Pho Noodle Bowl

Pho Noodle Bowl

Pho Noodle Bowl 

Serves 4 

  • 8 ounces rice noodles 
  • 2 tablespoons olive oil 
  • 12 ounces lean beef sirloin 
  • s.a.l.t. sisters blend 
  • medium red onion, sliced 
  • 1 3-inch piece ginger, unpeeled, cut in half 
  • 4 cups low sodium beef broth 
  • 2 cups water 
  • 2 tablespoon Bragg’s Liquid Aminos 
  • 2 – 4 tablespoons fish sauce 
  • 1-3 teaspoon s.a.l.t. sisters Key West Seafood Rub & Seasoning 
  • 2 cups kale, torn into bite-sized pieces 
  • 1 cups fresh bean sprouts 
  • Handful Thai basil 
  • ½ cup fresh cilantro 
  • 2 large green onions, sliced 
  • 1 jalapeno peppers, seeded, thinly sliced, optional 
  • 2 limes, quartered  



Prepare the noodles per label directions. 

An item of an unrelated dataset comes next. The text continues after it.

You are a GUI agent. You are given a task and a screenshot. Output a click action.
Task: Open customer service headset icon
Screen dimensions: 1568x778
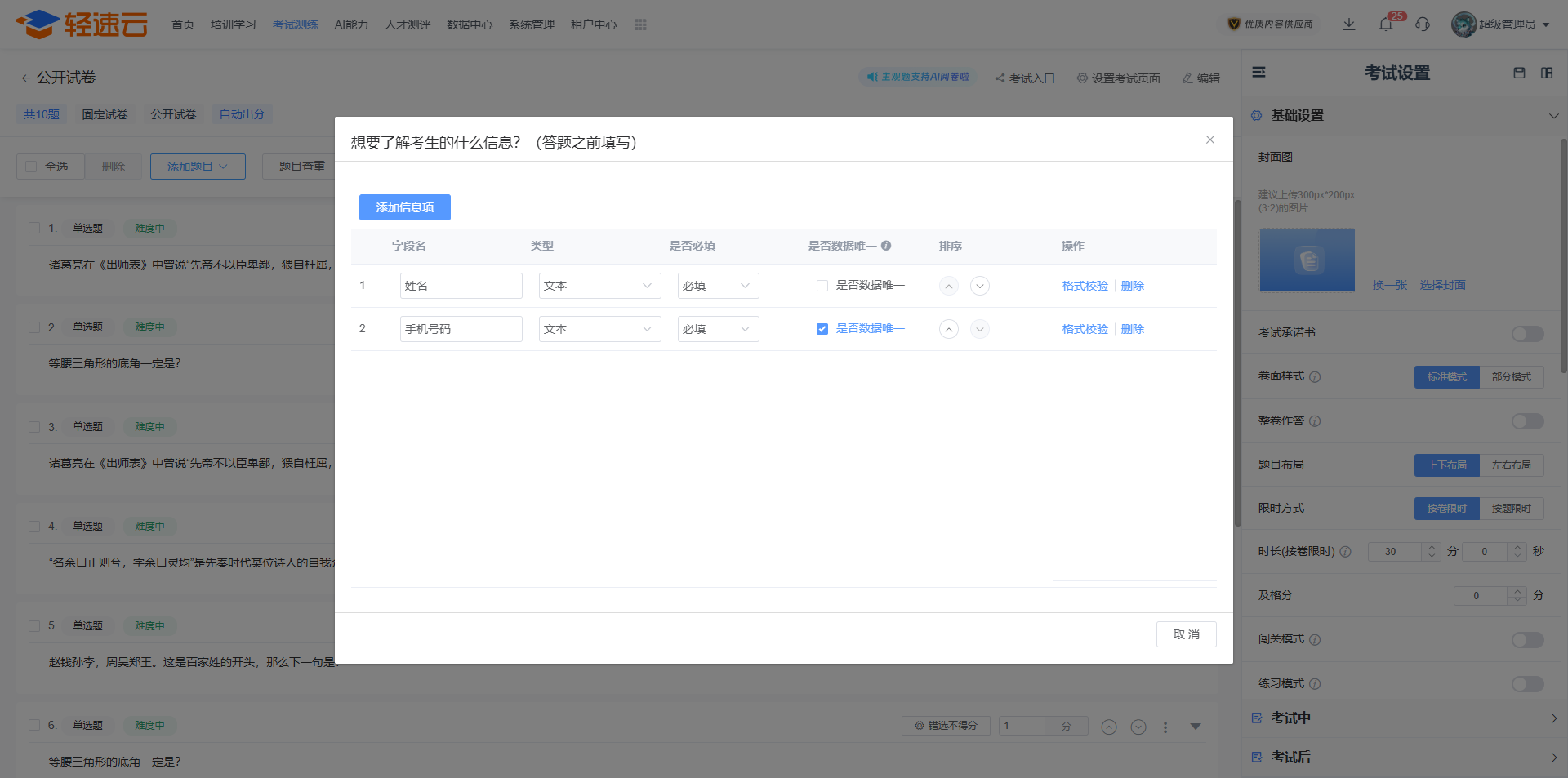tap(1423, 24)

Using a fork poke the meat all over with a fork to tenderize it, lightly season meat with s.a.l.t. sisters blend. Heat a large stockpot over medium-high heat; add olive oil.  Sear the meat until charred but still rare, 2 to 3 minutes per side, and then transfer to a plate.  Add the onion and ginger to the pot:  cook about 5 minutes.  Add the broth, water, Bragg, fish sauce, Key West Seafood Rub and kale bring to a boil, reduce heat; cover and simmer about 20 minutes.  Taste and adjust seasonings, remove ginger pieces.  

Thinly slice the meat against the grain.  Drain noodles and divide them among 4 bowls.  Top with the broth, beef, bean sprouts, basil, cilantro, green onions and jalapeno to each bowl.